Before matching files against the FuzZyDoc hash database (a new operation of Specialist | Refine Volume Snapshot), you can specify which types of files you would like to analyze, and you can unselect hash sets in the database that you are temporarily not interested in. Note that processing less files (e.g. by specifying less file types in the mask) of course will require less time, proportionally, but selecting less hash sets for matching as such does not save time. You may specify a certain minimum percentage that you require for matches (15% by default) to ignore insignificant minor similarities. That option is not meant to save time either.

 

In order to re-match all documents in the volume snapshot against the FuzZyDoc hash database, please remove the checkmark in the "Already done" box first. Otherwise the same files will not be matched again, for performance reasons.
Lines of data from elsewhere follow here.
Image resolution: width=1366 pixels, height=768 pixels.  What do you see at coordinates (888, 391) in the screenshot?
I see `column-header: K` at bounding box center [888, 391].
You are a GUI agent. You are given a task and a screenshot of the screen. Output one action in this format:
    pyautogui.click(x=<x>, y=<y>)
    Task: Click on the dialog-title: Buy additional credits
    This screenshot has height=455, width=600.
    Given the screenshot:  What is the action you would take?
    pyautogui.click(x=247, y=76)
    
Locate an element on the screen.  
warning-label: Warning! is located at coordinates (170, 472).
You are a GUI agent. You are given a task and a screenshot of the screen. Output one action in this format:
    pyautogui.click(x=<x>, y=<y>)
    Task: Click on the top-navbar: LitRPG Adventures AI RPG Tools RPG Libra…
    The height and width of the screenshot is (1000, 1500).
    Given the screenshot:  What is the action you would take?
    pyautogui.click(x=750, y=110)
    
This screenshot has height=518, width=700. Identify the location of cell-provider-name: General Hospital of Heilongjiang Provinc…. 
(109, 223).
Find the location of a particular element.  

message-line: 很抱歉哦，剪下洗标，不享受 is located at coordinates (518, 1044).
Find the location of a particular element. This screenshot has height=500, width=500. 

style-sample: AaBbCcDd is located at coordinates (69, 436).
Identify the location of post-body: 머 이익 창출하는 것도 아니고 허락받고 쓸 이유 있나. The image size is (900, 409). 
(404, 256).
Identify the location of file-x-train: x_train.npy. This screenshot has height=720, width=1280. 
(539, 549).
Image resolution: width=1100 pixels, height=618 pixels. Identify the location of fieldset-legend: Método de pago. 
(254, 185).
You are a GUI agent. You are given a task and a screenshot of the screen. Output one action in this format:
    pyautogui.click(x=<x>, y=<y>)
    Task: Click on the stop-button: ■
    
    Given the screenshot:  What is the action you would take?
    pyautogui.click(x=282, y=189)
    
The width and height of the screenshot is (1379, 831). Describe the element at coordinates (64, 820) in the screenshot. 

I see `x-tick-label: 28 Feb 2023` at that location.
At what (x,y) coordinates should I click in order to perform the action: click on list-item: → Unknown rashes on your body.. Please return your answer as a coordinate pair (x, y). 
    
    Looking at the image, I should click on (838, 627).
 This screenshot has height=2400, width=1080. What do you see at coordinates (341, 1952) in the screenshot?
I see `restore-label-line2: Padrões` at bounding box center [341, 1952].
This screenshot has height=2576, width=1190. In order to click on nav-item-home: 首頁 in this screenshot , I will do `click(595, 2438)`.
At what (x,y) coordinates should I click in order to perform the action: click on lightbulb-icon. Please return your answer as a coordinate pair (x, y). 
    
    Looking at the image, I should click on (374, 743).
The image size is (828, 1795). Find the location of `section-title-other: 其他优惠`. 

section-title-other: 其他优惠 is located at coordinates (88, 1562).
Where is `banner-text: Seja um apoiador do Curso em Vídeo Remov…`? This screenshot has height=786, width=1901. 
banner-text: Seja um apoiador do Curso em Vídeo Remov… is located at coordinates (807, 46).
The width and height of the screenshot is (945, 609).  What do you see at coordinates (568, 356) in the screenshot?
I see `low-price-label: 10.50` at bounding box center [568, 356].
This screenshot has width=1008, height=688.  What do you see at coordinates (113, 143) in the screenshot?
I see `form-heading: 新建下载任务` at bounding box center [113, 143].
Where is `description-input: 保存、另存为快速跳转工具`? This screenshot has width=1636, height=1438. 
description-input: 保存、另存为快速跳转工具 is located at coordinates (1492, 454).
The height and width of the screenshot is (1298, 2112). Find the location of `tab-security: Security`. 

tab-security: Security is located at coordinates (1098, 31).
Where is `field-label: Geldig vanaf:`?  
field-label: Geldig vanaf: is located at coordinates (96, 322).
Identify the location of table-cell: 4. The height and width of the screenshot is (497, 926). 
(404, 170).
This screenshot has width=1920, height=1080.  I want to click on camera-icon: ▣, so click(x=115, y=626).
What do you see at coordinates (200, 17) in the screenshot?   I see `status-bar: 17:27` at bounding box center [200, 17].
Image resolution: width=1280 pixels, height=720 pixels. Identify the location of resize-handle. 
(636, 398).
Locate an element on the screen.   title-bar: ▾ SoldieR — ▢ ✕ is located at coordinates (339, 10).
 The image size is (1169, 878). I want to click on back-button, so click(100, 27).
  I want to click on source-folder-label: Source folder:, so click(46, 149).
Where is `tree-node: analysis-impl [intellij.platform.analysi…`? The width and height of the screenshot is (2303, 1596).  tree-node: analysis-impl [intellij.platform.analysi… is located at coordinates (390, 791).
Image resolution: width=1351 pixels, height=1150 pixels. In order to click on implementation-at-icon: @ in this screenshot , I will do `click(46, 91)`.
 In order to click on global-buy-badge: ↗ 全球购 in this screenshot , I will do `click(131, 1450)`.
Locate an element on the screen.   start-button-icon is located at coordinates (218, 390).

Re-matching the same files may become necessary not only if you add additional hash sets to your FuzZyDoc database, but also if you delete hash sets, as that invalidates some internal links (if that happens, it will be shown in the cells of the result column).

 

Matches with the FuzZyDoc database are presented in the same column as PhotoDNA matches and skin color percentages, called "Analysis". A filter for FuzZyDoc matches is available. FuzZyDoc should prove very useful for many kinds of white collar crime cases, most obviously (but not limited to) those involving stolen intellectual property (e.g. software source code) or leakage of classified documents.